Railway museum plans train repair barn at Phoenicia
By Jay Braman Jr.
The Empire State Railway Museum plans to erect a large train repair barn at the museum site on Station Road in Phoenicia, and museum officials say it has nothing to do with the Catskill Mountain Railroad (CMRR) being kicked out of Kingston last year.
The museum has received a zoning variance to build a 96-foot long, 40-foot wide, 26-foot tall barn over the railroad tracks that pass by the museum (the old Phoenicia Station), and along Station Road. The new building will be constructed and used for the restoration of historic railcars currently stored and deteriorating in the weather on the tracks.
Museum officials have applied for a building permit and expect to begin work on the barn soon.

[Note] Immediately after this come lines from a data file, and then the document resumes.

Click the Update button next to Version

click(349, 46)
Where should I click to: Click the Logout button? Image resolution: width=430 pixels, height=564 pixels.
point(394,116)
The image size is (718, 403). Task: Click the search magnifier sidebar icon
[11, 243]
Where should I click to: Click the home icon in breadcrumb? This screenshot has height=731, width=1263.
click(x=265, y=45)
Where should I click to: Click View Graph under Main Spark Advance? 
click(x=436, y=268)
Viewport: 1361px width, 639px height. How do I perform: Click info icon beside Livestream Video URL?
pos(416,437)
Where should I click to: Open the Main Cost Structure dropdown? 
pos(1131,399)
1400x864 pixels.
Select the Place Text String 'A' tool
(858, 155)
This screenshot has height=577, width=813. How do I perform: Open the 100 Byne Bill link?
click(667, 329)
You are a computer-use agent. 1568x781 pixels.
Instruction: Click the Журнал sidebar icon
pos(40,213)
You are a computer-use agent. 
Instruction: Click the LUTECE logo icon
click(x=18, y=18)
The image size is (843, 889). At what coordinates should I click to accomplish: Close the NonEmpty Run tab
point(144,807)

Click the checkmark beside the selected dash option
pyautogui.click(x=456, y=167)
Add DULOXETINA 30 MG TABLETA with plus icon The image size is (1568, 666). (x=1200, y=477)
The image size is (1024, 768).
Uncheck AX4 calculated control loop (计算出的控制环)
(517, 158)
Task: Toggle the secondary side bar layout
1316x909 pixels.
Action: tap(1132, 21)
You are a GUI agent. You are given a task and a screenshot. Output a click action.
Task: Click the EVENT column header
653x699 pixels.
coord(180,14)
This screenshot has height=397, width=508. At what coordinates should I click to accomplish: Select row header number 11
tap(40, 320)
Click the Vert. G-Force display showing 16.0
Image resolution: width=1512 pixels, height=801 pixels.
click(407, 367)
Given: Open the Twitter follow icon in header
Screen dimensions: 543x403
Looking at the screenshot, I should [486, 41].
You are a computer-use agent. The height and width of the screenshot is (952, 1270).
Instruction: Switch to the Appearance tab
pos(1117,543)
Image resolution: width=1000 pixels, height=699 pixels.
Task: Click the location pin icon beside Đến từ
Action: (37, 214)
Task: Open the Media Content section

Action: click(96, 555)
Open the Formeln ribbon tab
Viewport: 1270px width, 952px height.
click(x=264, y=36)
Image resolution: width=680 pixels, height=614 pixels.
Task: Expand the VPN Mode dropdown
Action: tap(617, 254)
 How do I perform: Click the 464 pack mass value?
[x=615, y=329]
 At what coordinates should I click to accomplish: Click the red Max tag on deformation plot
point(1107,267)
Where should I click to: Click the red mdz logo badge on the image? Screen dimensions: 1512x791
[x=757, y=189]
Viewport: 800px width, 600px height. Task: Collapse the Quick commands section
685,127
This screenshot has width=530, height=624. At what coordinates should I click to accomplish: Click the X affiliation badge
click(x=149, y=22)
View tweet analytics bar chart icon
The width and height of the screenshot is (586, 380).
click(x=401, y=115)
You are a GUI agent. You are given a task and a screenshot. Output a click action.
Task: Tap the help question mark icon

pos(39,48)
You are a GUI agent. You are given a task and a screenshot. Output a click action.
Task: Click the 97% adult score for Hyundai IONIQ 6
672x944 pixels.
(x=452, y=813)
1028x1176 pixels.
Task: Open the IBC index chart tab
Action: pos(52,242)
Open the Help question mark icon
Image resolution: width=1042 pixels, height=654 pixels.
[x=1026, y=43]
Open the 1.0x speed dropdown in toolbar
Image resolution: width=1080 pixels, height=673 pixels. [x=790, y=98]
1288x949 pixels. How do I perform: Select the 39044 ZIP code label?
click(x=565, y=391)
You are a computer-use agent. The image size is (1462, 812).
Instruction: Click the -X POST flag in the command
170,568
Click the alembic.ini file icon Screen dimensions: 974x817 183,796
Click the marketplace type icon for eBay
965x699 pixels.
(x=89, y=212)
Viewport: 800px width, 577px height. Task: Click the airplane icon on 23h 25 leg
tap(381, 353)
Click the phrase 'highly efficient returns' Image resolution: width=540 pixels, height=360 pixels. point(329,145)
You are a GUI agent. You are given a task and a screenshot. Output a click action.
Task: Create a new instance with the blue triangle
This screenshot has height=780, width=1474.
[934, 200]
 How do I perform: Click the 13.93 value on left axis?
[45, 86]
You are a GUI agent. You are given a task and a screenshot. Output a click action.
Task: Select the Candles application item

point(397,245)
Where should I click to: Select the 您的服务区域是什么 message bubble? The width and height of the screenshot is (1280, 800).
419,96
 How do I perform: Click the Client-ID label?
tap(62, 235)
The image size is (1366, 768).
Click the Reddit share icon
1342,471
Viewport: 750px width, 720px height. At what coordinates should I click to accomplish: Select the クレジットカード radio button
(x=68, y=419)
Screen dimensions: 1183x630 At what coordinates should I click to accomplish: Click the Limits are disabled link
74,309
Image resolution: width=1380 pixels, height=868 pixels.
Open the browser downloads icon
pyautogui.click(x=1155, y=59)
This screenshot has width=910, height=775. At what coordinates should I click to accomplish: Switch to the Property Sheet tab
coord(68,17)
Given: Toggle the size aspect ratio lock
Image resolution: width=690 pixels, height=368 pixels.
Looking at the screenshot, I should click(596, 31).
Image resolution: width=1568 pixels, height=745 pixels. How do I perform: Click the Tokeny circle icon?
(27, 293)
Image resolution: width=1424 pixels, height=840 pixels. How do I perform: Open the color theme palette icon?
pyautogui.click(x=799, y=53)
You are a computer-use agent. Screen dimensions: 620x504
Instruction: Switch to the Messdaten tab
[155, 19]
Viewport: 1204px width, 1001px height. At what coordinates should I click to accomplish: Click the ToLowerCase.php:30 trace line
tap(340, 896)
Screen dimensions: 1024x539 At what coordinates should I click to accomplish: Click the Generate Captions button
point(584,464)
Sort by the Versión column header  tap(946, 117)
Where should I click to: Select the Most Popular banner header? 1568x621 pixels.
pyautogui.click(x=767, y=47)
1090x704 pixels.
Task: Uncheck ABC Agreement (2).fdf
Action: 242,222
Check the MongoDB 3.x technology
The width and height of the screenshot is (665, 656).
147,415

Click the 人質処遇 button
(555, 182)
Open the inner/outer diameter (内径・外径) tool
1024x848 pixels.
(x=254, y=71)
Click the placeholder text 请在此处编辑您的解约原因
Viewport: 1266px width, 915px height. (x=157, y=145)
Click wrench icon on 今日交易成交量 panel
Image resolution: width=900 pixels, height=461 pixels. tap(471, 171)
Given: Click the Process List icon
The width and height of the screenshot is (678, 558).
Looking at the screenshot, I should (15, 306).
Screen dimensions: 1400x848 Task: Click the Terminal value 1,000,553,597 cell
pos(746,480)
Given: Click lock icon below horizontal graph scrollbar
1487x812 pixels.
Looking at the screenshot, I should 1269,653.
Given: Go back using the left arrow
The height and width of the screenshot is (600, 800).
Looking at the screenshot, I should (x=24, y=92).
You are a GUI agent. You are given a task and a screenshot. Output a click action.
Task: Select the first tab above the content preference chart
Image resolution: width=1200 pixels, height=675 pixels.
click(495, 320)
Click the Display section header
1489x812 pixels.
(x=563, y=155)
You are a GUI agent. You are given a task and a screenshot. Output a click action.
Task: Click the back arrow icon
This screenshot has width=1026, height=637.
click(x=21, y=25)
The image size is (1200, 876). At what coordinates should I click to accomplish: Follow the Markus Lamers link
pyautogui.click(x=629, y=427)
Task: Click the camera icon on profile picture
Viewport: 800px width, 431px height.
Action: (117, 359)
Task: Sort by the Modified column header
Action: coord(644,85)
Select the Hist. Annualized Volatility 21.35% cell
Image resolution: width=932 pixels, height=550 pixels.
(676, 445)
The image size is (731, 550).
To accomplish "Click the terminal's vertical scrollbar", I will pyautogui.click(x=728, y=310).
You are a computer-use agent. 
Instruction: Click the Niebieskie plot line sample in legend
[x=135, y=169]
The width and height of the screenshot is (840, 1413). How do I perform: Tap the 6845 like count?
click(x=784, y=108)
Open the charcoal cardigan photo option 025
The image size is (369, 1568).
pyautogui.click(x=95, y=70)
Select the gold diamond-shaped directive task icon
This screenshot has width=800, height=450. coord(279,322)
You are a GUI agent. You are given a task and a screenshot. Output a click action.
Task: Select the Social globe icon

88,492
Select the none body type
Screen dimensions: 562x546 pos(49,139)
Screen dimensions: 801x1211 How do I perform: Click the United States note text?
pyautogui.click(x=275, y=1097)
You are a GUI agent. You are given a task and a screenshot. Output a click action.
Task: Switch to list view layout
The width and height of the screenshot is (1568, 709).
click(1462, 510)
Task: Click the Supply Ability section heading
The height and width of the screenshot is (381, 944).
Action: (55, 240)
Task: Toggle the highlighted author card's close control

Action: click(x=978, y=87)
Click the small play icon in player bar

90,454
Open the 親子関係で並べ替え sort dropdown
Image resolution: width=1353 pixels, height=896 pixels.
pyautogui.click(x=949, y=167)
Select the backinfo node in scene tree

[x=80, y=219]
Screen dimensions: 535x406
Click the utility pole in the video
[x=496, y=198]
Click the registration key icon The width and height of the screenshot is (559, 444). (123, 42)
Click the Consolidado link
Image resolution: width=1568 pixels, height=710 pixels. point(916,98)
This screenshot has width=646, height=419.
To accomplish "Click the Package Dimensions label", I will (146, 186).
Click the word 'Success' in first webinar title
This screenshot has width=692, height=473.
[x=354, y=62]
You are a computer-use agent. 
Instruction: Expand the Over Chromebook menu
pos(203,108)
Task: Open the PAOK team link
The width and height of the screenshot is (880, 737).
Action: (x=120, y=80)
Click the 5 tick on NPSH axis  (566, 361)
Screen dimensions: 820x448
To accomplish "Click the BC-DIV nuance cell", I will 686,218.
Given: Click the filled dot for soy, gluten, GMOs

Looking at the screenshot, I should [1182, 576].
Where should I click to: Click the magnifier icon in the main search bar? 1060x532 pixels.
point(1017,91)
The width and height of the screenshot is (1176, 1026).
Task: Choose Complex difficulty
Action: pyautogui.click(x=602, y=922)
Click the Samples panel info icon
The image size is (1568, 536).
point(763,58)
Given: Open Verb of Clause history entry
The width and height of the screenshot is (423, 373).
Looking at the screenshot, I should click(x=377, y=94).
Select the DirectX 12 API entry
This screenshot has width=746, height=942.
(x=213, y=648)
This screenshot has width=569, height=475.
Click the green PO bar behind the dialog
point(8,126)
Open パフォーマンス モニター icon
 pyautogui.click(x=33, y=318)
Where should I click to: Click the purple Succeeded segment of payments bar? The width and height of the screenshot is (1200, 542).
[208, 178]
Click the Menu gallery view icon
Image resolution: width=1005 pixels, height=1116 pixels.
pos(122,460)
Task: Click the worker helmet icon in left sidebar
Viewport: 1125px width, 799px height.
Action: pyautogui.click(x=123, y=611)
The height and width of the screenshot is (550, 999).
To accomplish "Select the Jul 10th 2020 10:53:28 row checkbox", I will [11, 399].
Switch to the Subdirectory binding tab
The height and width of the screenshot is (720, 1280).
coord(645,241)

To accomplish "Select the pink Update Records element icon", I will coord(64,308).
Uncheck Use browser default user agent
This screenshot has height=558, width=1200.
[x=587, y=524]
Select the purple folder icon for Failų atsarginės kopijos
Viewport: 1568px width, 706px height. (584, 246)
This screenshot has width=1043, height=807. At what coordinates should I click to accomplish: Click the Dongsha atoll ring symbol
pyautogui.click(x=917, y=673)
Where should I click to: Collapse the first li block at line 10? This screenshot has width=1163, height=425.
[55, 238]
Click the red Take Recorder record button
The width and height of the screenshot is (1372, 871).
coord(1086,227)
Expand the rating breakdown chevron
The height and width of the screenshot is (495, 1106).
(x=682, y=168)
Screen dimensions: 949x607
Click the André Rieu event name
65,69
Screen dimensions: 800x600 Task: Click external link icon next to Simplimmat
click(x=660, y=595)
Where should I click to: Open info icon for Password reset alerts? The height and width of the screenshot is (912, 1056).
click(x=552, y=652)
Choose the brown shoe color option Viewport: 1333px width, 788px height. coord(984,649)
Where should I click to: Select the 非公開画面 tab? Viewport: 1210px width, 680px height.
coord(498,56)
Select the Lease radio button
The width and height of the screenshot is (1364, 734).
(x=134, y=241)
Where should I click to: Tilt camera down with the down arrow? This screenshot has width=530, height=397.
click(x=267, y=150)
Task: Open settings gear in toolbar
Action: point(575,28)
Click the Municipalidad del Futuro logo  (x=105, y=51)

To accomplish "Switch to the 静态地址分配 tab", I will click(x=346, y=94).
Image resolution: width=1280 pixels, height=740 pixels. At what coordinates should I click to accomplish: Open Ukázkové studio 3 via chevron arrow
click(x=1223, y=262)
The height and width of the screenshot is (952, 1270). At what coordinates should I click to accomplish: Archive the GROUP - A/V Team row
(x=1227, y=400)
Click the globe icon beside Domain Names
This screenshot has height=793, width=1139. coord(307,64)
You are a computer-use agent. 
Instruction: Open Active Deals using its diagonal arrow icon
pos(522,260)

“I was out there with the contractor just the other day,” said museum spokesman Paul LaPierre. “We are almost ready to go.”
In order to get ready to go, the Shandaken Zoning Board of Appeals had to override an Ulster County Planning Board decision to prevent the project, citing concerns over the building being put up in the Esopus Creek floodway in an area that received severe damage during the heavy flooding that has occurred on and off since 2005.
In that year the museum was almost washed away as floodwater scoured out the earth around its foundation and under the tracks, causing the trains that sat on them to fall onto their sides.
Ulster County planners also had concerns about hazardous chemicals being used in the restoration and cleaning of rail cars.
With those issues now in the past, LaPierre said Shandaken builder Robert Jones, known for his “Farmer Jones Baby Barns” has been hired to build the structure. LaPierre said the building will have board-and-batten wood siding and a metal roof.
One year ago the Catskill Mountain Railroad, which operates a tourist train that goes past the museum, was barred by the City of Kingston when it tried to bring two dilapidated rail cars into city limits for restoration. Kingston officials secured a New York State Supreme Court order to prevent the cars from entering, claiming that the cleaning and restoration of the cars would be a health hazard. At the time, Kingston’s attorney Andrew Zweben said that those cars were covered with lead-based paint and that sandblasting the paint off could pose health hazards. Zweben also supplied Ulster County Health Department test results showing those cars had lead levels 10 times over what is considered hazardous.
To back up the court order, Kingston Mayor Shane Gallo parked a dump truck on the tracks at the city limits to keep the rail cars from being brought in.
LaPierre said the museum’s project had been in the works for years before that conflict and that CMRR trains will not be brought to the new barn for restoration.
“We are only working on our trains, not CMRR’s,” he said.